* _Stated problem_
Can you repeat the lines of the material below exactly, starting with the line that contains "feature' heading line" and going on through the line that contains "Action: (1099, 36)"?

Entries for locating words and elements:
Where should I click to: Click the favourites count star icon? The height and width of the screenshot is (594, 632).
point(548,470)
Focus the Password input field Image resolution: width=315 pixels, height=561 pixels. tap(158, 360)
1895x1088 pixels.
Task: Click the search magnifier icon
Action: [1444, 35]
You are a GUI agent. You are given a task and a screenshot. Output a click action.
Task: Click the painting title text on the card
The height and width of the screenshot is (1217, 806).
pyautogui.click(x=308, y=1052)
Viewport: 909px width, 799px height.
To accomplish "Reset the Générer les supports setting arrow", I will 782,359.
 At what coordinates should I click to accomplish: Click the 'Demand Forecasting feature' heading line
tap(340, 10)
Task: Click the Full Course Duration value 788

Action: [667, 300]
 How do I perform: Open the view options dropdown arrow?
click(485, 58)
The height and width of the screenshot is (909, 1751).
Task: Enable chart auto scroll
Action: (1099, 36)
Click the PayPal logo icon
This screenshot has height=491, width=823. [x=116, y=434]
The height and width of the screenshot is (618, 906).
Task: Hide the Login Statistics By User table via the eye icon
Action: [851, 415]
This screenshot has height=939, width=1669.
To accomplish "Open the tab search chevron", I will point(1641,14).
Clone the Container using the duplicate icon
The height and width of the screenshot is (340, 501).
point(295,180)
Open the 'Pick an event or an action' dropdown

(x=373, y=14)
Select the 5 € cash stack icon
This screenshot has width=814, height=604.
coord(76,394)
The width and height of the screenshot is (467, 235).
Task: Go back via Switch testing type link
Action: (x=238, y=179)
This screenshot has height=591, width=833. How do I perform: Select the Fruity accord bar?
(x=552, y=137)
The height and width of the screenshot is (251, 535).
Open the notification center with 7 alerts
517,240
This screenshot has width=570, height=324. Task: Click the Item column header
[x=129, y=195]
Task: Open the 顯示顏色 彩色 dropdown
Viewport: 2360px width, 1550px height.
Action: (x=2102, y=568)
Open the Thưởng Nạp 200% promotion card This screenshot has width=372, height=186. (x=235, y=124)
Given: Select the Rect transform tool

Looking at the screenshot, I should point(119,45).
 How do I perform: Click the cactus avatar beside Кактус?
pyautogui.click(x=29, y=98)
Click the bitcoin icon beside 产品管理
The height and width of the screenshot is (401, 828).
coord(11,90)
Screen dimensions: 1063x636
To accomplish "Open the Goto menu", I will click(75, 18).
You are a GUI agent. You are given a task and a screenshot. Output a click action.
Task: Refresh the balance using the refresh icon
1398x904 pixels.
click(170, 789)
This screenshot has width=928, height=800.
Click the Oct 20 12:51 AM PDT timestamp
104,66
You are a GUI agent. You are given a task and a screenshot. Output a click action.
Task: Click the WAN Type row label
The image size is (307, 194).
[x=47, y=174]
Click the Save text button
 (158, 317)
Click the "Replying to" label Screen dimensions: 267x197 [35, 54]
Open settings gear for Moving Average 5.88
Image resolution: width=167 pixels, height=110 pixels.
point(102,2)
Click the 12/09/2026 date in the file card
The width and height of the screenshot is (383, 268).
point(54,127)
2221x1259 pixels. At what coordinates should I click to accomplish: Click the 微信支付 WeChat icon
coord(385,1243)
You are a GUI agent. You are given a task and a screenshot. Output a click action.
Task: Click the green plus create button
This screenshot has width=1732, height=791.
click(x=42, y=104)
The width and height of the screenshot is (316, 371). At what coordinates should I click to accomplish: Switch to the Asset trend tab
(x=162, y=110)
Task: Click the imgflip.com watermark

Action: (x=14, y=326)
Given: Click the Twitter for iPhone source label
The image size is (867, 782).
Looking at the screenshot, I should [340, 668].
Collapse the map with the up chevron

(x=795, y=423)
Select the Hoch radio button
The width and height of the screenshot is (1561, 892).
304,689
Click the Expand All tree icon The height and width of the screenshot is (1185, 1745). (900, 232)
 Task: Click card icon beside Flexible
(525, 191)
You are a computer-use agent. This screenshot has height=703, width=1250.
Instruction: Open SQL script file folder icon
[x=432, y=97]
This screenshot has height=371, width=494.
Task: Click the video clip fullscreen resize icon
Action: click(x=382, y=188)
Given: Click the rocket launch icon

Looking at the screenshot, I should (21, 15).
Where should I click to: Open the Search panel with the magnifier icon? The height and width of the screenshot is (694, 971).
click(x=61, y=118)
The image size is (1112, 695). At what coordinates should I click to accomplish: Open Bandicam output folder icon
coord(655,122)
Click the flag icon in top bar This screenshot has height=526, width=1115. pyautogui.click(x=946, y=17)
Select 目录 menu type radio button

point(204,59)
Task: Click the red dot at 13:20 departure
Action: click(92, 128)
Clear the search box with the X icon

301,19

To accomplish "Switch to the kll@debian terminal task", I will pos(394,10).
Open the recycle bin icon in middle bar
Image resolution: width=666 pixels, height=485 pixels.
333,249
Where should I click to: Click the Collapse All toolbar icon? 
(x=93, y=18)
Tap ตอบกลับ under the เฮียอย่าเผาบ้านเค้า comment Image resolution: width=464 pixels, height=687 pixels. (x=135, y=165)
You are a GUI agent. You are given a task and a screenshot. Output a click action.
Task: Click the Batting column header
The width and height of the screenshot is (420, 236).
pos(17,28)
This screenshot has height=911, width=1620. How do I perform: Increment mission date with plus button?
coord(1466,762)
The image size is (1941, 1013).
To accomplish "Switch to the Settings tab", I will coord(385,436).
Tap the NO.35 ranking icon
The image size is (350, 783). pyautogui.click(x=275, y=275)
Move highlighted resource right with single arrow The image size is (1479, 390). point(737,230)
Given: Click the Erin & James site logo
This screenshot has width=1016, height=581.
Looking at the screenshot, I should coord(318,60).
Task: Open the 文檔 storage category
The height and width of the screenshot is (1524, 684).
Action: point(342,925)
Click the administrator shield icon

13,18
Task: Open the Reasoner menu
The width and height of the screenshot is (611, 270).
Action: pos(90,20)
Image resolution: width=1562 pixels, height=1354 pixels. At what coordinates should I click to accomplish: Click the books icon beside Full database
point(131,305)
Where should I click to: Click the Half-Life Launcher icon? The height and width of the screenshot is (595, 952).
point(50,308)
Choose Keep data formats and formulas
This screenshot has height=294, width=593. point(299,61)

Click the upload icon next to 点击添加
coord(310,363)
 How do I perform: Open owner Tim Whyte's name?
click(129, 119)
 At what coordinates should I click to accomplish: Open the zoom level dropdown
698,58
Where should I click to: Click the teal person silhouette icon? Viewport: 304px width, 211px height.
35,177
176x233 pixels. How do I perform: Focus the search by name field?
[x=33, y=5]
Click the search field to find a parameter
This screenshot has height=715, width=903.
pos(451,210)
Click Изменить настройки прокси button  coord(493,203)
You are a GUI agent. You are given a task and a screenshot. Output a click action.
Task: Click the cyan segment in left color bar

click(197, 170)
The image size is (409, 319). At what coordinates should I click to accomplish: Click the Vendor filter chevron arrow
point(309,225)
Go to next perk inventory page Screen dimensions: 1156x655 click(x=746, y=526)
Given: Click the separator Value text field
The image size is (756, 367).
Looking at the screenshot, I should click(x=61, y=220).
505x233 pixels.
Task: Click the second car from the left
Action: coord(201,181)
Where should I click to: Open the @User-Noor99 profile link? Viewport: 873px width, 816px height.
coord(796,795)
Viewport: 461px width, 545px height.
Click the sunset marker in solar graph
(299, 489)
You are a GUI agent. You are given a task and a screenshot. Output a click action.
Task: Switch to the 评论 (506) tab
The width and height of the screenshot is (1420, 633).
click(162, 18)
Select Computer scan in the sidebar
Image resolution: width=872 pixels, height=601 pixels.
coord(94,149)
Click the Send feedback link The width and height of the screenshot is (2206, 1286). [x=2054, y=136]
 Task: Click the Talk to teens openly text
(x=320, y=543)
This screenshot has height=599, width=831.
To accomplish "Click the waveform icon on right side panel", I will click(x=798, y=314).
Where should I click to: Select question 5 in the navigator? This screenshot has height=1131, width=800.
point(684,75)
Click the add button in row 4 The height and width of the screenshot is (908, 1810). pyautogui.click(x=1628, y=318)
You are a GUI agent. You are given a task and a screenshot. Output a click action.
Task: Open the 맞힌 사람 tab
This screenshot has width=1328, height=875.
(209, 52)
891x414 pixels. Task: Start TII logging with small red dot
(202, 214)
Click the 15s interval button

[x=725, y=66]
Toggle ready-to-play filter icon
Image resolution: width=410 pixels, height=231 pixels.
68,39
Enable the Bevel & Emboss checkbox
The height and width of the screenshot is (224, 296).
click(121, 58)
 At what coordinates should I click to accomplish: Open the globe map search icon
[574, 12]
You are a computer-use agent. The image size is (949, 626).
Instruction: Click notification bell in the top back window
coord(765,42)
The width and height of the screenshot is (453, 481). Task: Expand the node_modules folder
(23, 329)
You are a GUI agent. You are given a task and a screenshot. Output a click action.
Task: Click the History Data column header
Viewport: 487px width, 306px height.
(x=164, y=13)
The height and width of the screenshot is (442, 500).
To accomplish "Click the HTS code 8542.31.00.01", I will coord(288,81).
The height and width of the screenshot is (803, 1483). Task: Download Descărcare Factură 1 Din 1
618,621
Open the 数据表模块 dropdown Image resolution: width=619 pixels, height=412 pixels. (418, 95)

* _Task solution_
 At what coordinates should I click to accomplish: Click the 'Demand Forecasting feature' heading line
tap(340, 10)
Task: Click the Full Course Duration value 788

Action: [667, 300]
 How do I perform: Open the view options dropdown arrow?
click(485, 58)
The height and width of the screenshot is (909, 1751).
Task: Enable chart auto scroll
Action: (1099, 36)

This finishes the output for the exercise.